### [TASK DETAILS]
Give each entry back by retyping it exactly as written.

Saved data entries:
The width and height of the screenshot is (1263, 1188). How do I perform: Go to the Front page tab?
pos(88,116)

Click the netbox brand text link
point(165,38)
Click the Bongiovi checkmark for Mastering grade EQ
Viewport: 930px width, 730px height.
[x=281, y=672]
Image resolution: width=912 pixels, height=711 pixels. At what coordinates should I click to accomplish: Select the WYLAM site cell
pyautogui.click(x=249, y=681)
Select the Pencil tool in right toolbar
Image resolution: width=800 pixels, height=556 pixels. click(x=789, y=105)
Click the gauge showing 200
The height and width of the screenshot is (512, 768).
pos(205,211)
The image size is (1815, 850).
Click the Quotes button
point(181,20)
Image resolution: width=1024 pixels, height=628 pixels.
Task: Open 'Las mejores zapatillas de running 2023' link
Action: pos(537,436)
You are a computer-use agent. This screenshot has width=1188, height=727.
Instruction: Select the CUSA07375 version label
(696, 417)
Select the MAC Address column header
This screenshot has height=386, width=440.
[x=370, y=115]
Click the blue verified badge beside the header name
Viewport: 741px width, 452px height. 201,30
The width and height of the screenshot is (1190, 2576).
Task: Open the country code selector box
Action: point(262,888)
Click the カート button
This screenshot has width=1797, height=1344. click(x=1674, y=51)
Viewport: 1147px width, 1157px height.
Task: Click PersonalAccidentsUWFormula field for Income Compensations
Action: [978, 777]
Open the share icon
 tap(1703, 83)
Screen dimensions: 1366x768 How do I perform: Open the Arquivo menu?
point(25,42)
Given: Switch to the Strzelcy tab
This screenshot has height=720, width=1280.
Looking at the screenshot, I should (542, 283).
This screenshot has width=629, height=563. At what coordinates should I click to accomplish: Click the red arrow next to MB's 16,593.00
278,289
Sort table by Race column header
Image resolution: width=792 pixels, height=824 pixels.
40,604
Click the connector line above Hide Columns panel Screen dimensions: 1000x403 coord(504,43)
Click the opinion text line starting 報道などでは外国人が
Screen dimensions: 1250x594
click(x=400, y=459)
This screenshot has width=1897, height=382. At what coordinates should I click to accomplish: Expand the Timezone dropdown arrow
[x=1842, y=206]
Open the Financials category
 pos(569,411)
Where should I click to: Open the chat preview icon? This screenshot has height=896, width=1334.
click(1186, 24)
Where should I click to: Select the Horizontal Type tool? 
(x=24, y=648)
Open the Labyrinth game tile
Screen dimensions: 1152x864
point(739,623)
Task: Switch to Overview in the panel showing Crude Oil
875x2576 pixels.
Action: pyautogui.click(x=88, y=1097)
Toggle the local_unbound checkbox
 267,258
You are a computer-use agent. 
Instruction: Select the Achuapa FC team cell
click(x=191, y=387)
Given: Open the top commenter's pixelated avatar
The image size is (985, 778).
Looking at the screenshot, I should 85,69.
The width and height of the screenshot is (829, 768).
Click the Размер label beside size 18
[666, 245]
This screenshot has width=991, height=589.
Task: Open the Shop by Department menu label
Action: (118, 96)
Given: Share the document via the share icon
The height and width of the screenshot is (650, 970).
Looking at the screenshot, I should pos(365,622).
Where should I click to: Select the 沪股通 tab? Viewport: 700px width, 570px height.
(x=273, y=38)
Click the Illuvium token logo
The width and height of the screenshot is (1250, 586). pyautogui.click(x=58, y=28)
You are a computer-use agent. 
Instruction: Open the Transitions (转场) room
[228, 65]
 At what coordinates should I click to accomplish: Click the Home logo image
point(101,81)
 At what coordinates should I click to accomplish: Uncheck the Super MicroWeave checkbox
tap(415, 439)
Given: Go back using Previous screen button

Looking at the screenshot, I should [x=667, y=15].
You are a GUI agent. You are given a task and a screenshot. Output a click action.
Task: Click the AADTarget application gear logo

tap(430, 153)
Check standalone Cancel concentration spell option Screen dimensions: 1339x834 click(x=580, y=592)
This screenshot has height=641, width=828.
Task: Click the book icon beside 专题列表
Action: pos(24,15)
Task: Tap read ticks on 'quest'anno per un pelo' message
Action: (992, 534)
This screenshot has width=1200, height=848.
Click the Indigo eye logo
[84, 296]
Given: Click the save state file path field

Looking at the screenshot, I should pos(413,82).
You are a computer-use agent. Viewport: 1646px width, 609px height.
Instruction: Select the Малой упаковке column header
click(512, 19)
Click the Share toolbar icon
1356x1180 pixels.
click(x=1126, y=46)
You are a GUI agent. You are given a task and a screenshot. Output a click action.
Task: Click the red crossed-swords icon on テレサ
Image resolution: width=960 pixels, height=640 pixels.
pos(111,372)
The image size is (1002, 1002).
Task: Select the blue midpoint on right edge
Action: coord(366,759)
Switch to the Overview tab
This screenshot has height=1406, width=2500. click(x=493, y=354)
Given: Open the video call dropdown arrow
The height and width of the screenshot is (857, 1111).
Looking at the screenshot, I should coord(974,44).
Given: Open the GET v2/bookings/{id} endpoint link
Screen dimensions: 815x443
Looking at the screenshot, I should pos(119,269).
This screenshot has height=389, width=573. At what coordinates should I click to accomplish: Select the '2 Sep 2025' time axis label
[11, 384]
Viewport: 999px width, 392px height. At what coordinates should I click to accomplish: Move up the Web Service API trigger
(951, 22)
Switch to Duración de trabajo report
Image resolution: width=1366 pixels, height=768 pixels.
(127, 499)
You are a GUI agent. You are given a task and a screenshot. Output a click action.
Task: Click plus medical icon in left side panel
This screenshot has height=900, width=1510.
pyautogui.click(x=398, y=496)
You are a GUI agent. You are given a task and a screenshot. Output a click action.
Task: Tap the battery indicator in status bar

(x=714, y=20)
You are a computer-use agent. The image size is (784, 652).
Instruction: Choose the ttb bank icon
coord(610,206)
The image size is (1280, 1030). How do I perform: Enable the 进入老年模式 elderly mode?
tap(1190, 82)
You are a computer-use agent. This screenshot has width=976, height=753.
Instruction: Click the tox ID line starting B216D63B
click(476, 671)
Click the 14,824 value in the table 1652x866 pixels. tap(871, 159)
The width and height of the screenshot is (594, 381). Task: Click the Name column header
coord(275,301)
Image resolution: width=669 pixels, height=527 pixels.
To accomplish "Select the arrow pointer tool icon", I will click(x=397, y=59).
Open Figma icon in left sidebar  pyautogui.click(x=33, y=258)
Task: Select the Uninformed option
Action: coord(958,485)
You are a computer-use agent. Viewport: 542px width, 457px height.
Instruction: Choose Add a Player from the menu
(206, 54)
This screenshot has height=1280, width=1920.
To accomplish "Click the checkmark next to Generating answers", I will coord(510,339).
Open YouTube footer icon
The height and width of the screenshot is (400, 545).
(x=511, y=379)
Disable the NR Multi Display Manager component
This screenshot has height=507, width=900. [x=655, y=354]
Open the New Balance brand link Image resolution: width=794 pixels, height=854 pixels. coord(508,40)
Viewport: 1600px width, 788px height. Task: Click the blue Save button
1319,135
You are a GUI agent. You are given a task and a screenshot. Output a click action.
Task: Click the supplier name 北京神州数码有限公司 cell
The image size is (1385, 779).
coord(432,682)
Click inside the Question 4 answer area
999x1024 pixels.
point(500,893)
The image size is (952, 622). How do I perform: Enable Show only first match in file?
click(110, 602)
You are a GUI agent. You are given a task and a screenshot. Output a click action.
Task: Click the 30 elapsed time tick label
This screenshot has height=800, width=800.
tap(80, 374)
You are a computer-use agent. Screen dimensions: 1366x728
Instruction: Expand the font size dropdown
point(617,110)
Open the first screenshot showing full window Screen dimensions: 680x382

### [ANSWER BELOW]
The width and height of the screenshot is (1263, 1188). How do I perform: Go to the Front page tab?
pos(88,116)

Click the netbox brand text link
point(165,38)
Click the Bongiovi checkmark for Mastering grade EQ
Viewport: 930px width, 730px height.
[x=281, y=672]
Image resolution: width=912 pixels, height=711 pixels. At what coordinates should I click to accomplish: Select the WYLAM site cell
pyautogui.click(x=249, y=681)
Select the Pencil tool in right toolbar
Image resolution: width=800 pixels, height=556 pixels. click(x=789, y=105)
Click the gauge showing 200
The height and width of the screenshot is (512, 768).
pos(205,211)
The image size is (1815, 850).
Click the Quotes button
point(181,20)
Image resolution: width=1024 pixels, height=628 pixels.
Task: Open 'Las mejores zapatillas de running 2023' link
Action: pos(537,436)
You are a computer-use agent. This screenshot has width=1188, height=727.
Instruction: Select the CUSA07375 version label
(696, 417)
Select the MAC Address column header
This screenshot has height=386, width=440.
[x=370, y=115]
Click the blue verified badge beside the header name
Viewport: 741px width, 452px height. 201,30
The width and height of the screenshot is (1190, 2576).
Task: Open the country code selector box
Action: point(262,888)
Click the カート button
This screenshot has width=1797, height=1344. click(x=1674, y=51)
Viewport: 1147px width, 1157px height.
Task: Click PersonalAccidentsUWFormula field for Income Compensations
Action: [978, 777]
Open the share icon
 tap(1703, 83)
Screen dimensions: 1366x768 How do I perform: Open the Arquivo menu?
point(25,42)
Given: Switch to the Strzelcy tab
This screenshot has height=720, width=1280.
Looking at the screenshot, I should (542, 283).
This screenshot has width=629, height=563. At what coordinates should I click to accomplish: Click the red arrow next to MB's 16,593.00
278,289
Sort table by Race column header
Image resolution: width=792 pixels, height=824 pixels.
40,604
Click the connector line above Hide Columns panel Screen dimensions: 1000x403 coord(504,43)
Click the opinion text line starting 報道などでは外国人が
Screen dimensions: 1250x594
click(x=400, y=459)
This screenshot has width=1897, height=382. At what coordinates should I click to accomplish: Expand the Timezone dropdown arrow
[x=1842, y=206]
Open the Financials category
 pos(569,411)
Where should I click to: Open the chat preview icon? This screenshot has height=896, width=1334.
click(1186, 24)
Where should I click to: Select the Horizontal Type tool? 
(x=24, y=648)
Open the Labyrinth game tile
Screen dimensions: 1152x864
point(739,623)
Task: Switch to Overview in the panel showing Crude Oil
875x2576 pixels.
Action: pyautogui.click(x=88, y=1097)
Toggle the local_unbound checkbox
 267,258
You are a computer-use agent. 
Instruction: Select the Achuapa FC team cell
click(x=191, y=387)
Given: Open the top commenter's pixelated avatar
The image size is (985, 778).
Looking at the screenshot, I should 85,69.
The width and height of the screenshot is (829, 768).
Click the Размер label beside size 18
[666, 245]
This screenshot has width=991, height=589.
Task: Open the Shop by Department menu label
Action: (118, 96)
Given: Share the document via the share icon
The height and width of the screenshot is (650, 970).
Looking at the screenshot, I should pos(365,622).
Where should I click to: Select the 沪股通 tab? Viewport: 700px width, 570px height.
(x=273, y=38)
Click the Illuvium token logo
The width and height of the screenshot is (1250, 586). pyautogui.click(x=58, y=28)
You are a computer-use agent. 
Instruction: Open the Transitions (转场) room
[228, 65]
 At what coordinates should I click to accomplish: Click the Home logo image
point(101,81)
 At what coordinates should I click to accomplish: Uncheck the Super MicroWeave checkbox
tap(415, 439)
Given: Go back using Previous screen button

Looking at the screenshot, I should [x=667, y=15].
You are a GUI agent. You are given a task and a screenshot. Output a click action.
Task: Click the AADTarget application gear logo

tap(430, 153)
Check standalone Cancel concentration spell option Screen dimensions: 1339x834 click(x=580, y=592)
This screenshot has height=641, width=828.
Task: Click the book icon beside 专题列表
Action: pos(24,15)
Task: Tap read ticks on 'quest'anno per un pelo' message
Action: (992, 534)
This screenshot has width=1200, height=848.
Click the Indigo eye logo
[84, 296]
Given: Click the save state file path field

Looking at the screenshot, I should pos(413,82).
You are a computer-use agent. Viewport: 1646px width, 609px height.
Instruction: Select the Малой упаковке column header
click(512, 19)
Click the Share toolbar icon
1356x1180 pixels.
click(x=1126, y=46)
You are a GUI agent. You are given a task and a screenshot. Output a click action.
Task: Click the red crossed-swords icon on テレサ
Image resolution: width=960 pixels, height=640 pixels.
pos(111,372)
The image size is (1002, 1002).
Task: Select the blue midpoint on right edge
Action: coord(366,759)
Switch to the Overview tab
This screenshot has height=1406, width=2500. click(x=493, y=354)
Given: Open the video call dropdown arrow
The height and width of the screenshot is (857, 1111).
Looking at the screenshot, I should coord(974,44).
Given: Open the GET v2/bookings/{id} endpoint link
Screen dimensions: 815x443
Looking at the screenshot, I should pos(119,269).
This screenshot has height=389, width=573. At what coordinates should I click to accomplish: Select the '2 Sep 2025' time axis label
[11, 384]
Viewport: 999px width, 392px height. At what coordinates should I click to accomplish: Move up the Web Service API trigger
(951, 22)
Switch to Duración de trabajo report
Image resolution: width=1366 pixels, height=768 pixels.
(127, 499)
You are a GUI agent. You are given a task and a screenshot. Output a click action.
Task: Click plus medical icon in left side panel
This screenshot has height=900, width=1510.
pyautogui.click(x=398, y=496)
You are a GUI agent. You are given a task and a screenshot. Output a click action.
Task: Tap the battery indicator in status bar

(x=714, y=20)
You are a computer-use agent. The image size is (784, 652).
Instruction: Choose the ttb bank icon
coord(610,206)
The image size is (1280, 1030). How do I perform: Enable the 进入老年模式 elderly mode?
tap(1190, 82)
You are a computer-use agent. This screenshot has width=976, height=753.
Instruction: Click the tox ID line starting B216D63B
click(476, 671)
Click the 14,824 value in the table 1652x866 pixels. tap(871, 159)
The width and height of the screenshot is (594, 381). Task: Click the Name column header
coord(275,301)
Image resolution: width=669 pixels, height=527 pixels.
To accomplish "Select the arrow pointer tool icon", I will click(x=397, y=59).
Open Figma icon in left sidebar  pyautogui.click(x=33, y=258)
Task: Select the Uninformed option
Action: coord(958,485)
You are a computer-use agent. Viewport: 542px width, 457px height.
Instruction: Choose Add a Player from the menu
(206, 54)
This screenshot has height=1280, width=1920.
To accomplish "Click the checkmark next to Generating answers", I will coord(510,339).
Open YouTube footer icon
The height and width of the screenshot is (400, 545).
(x=511, y=379)
Disable the NR Multi Display Manager component
This screenshot has height=507, width=900. [x=655, y=354]
Open the New Balance brand link Image resolution: width=794 pixels, height=854 pixels. coord(508,40)
Viewport: 1600px width, 788px height. Task: Click the blue Save button
1319,135
You are a GUI agent. You are given a task and a screenshot. Output a click action.
Task: Click the supplier name 北京神州数码有限公司 cell
The image size is (1385, 779).
coord(432,682)
Click inside the Question 4 answer area
999x1024 pixels.
point(500,893)
The image size is (952, 622). How do I perform: Enable Show only first match in file?
click(110, 602)
You are a GUI agent. You are given a task and a screenshot. Output a click action.
Task: Click the 30 elapsed time tick label
This screenshot has height=800, width=800.
tap(80, 374)
You are a computer-use agent. Screen dimensions: 1366x728
Instruction: Expand the font size dropdown
point(617,110)
Open the first screenshot showing full window Screen dimensions: 680x382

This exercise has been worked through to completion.